— Start of Supplied data —

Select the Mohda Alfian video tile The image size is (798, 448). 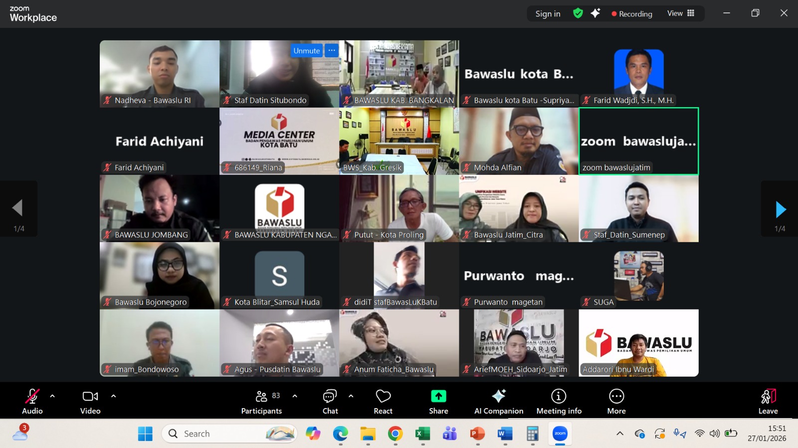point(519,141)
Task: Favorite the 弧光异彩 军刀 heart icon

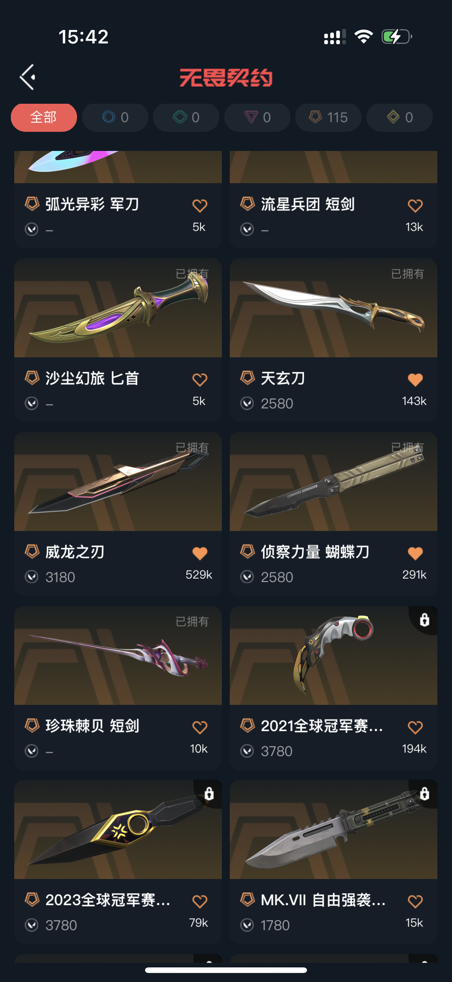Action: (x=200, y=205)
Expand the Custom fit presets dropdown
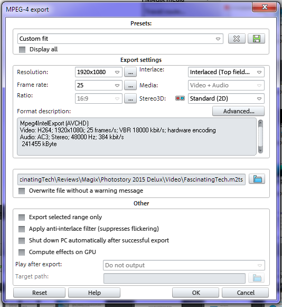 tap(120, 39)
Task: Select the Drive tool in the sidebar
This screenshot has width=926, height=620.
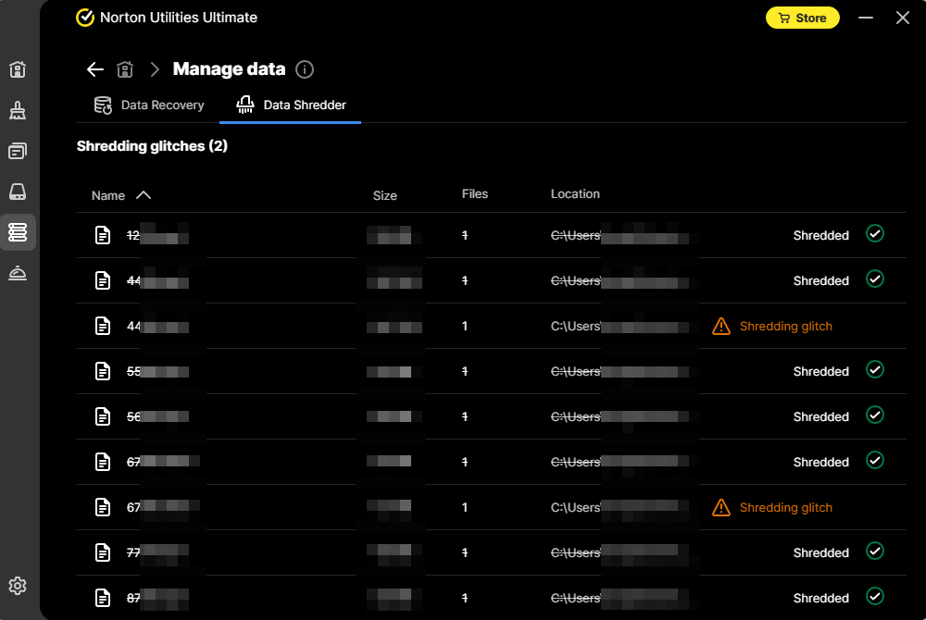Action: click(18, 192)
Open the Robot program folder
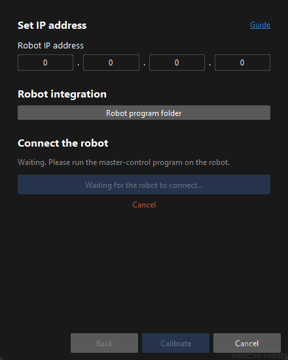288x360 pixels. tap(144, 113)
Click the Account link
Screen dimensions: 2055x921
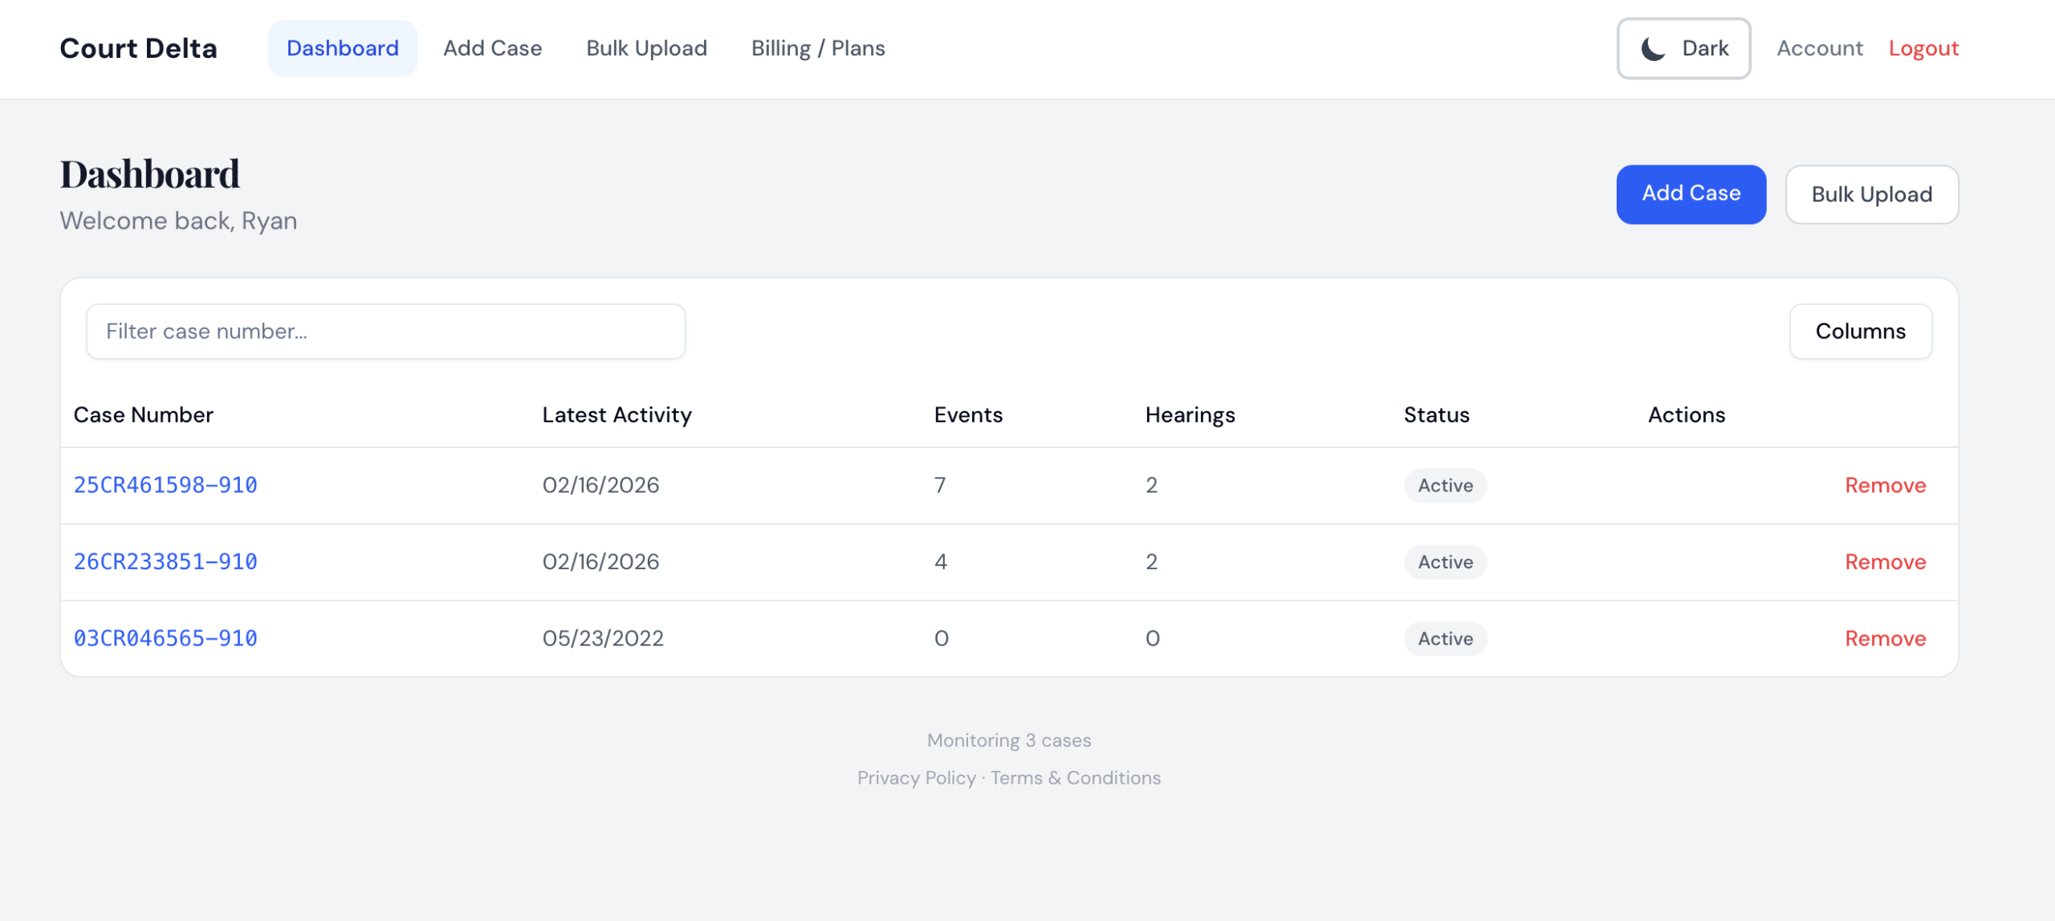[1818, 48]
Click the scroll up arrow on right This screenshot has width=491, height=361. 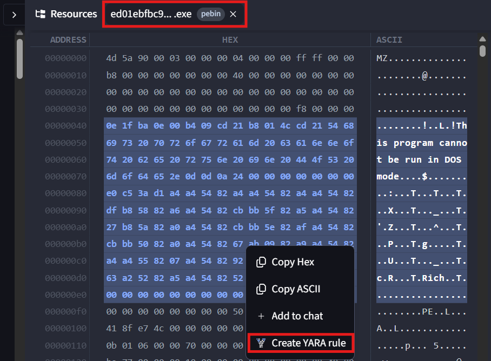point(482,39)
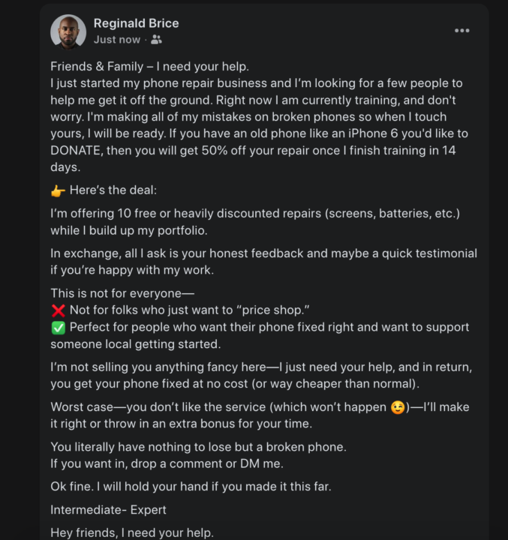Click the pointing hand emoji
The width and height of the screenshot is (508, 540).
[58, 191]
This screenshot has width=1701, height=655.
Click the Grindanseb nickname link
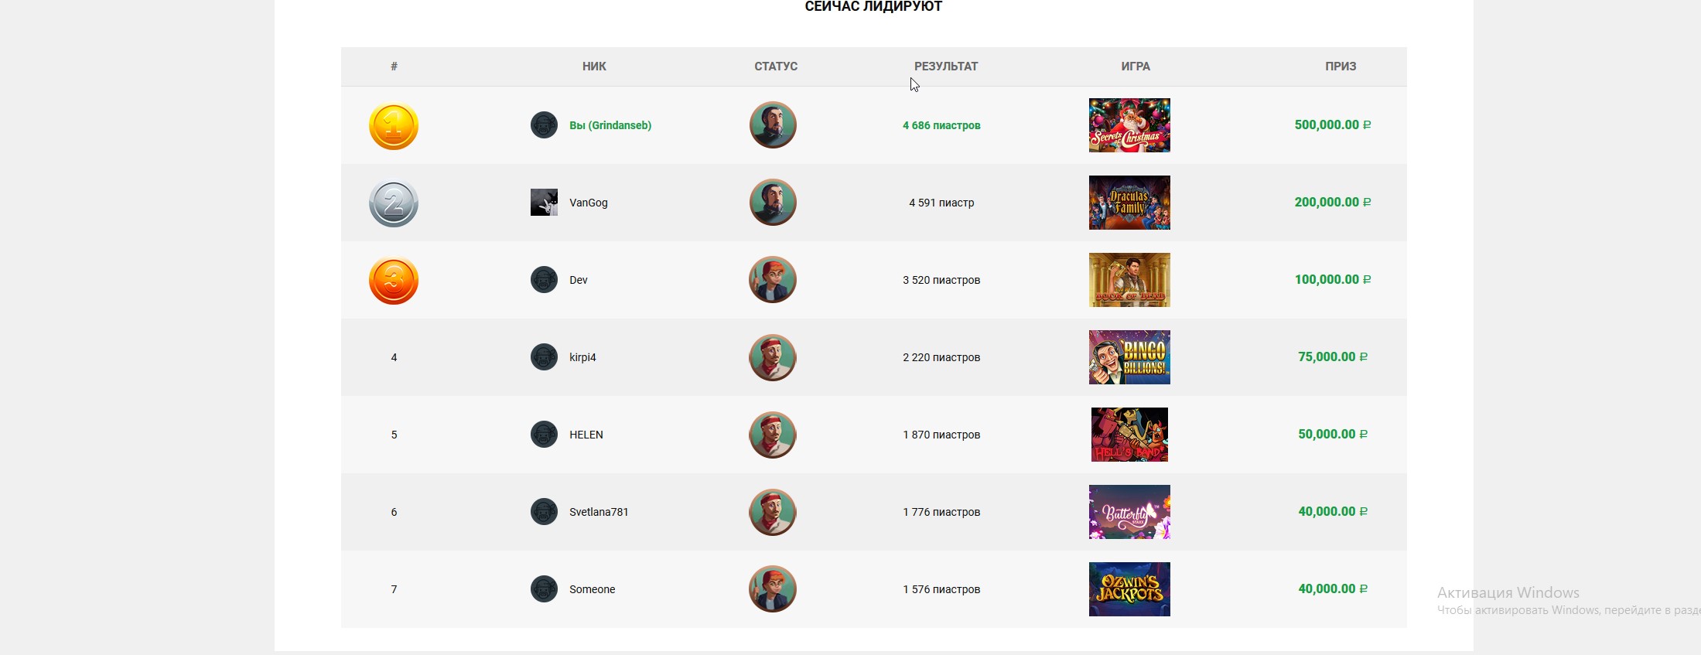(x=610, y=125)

— End of Supplied data —

**Task statement**:
How many lines in the records above contain the string "link", with case counting? Reply with the number alone.

**Problem solution**:
2